Pixel coordinate grounding data:

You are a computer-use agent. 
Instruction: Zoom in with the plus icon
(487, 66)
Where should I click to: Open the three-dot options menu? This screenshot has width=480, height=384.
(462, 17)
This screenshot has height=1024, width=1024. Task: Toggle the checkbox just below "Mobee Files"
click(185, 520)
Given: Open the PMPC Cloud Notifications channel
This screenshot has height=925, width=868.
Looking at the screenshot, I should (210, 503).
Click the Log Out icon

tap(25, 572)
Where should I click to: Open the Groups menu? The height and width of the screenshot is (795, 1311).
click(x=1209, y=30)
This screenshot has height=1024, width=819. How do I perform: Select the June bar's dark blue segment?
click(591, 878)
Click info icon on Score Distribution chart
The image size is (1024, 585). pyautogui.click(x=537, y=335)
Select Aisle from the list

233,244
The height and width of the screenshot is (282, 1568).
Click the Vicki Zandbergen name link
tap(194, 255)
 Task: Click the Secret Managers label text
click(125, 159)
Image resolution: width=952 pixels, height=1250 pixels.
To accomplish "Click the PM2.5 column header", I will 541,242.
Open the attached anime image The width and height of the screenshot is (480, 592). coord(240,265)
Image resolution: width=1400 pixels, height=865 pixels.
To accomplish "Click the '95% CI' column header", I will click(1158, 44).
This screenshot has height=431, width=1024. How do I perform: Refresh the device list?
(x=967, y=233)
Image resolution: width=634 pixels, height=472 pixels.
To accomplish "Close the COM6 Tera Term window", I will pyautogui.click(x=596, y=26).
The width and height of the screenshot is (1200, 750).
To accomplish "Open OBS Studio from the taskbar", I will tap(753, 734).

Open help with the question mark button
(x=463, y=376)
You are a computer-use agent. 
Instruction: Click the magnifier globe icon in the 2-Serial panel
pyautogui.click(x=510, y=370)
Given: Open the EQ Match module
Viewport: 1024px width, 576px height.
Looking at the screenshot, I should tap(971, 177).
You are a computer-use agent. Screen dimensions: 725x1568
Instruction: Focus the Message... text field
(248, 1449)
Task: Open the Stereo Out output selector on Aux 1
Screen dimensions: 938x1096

# PROBLEM STATEMENT
Line by line, reproduce the data above exactly.

# SOLUTION FOR THIS TASK
You are a computer-use agent. 
Instruction: Zoom in with the plus icon
(487, 66)
Where should I click to: Open the three-dot options menu? This screenshot has width=480, height=384.
(462, 17)
This screenshot has height=1024, width=1024. Task: Toggle the checkbox just below "Mobee Files"
click(185, 520)
Given: Open the PMPC Cloud Notifications channel
This screenshot has height=925, width=868.
Looking at the screenshot, I should (210, 503).
Click the Log Out icon

tap(25, 572)
Where should I click to: Open the Groups menu? The height and width of the screenshot is (795, 1311).
click(x=1209, y=30)
This screenshot has height=1024, width=819. How do I perform: Select the June bar's dark blue segment?
click(591, 878)
Click info icon on Score Distribution chart
The image size is (1024, 585). pyautogui.click(x=537, y=335)
Select Aisle from the list

233,244
The height and width of the screenshot is (282, 1568).
Click the Vicki Zandbergen name link
tap(194, 255)
 Task: Click the Secret Managers label text
click(125, 159)
Image resolution: width=952 pixels, height=1250 pixels.
To accomplish "Click the PM2.5 column header", I will 541,242.
Open the attached anime image The width and height of the screenshot is (480, 592). coord(240,265)
Image resolution: width=1400 pixels, height=865 pixels.
To accomplish "Click the '95% CI' column header", I will click(1158, 44).
This screenshot has height=431, width=1024. How do I perform: Refresh the device list?
(x=967, y=233)
Image resolution: width=634 pixels, height=472 pixels.
To accomplish "Close the COM6 Tera Term window", I will pyautogui.click(x=596, y=26).
The width and height of the screenshot is (1200, 750).
To accomplish "Open OBS Studio from the taskbar", I will tap(753, 734).

Open help with the question mark button
(x=463, y=376)
You are a computer-use agent. 
Instruction: Click the magnifier globe icon in the 2-Serial panel
pyautogui.click(x=510, y=370)
Given: Open the EQ Match module
Viewport: 1024px width, 576px height.
Looking at the screenshot, I should tap(971, 177).
You are a computer-use agent. Screen dimensions: 725x1568
Instruction: Focus the Message... text field
(248, 1449)
Task: Open the Stereo Out output selector on Aux 1
Screen dimensions: 938x1096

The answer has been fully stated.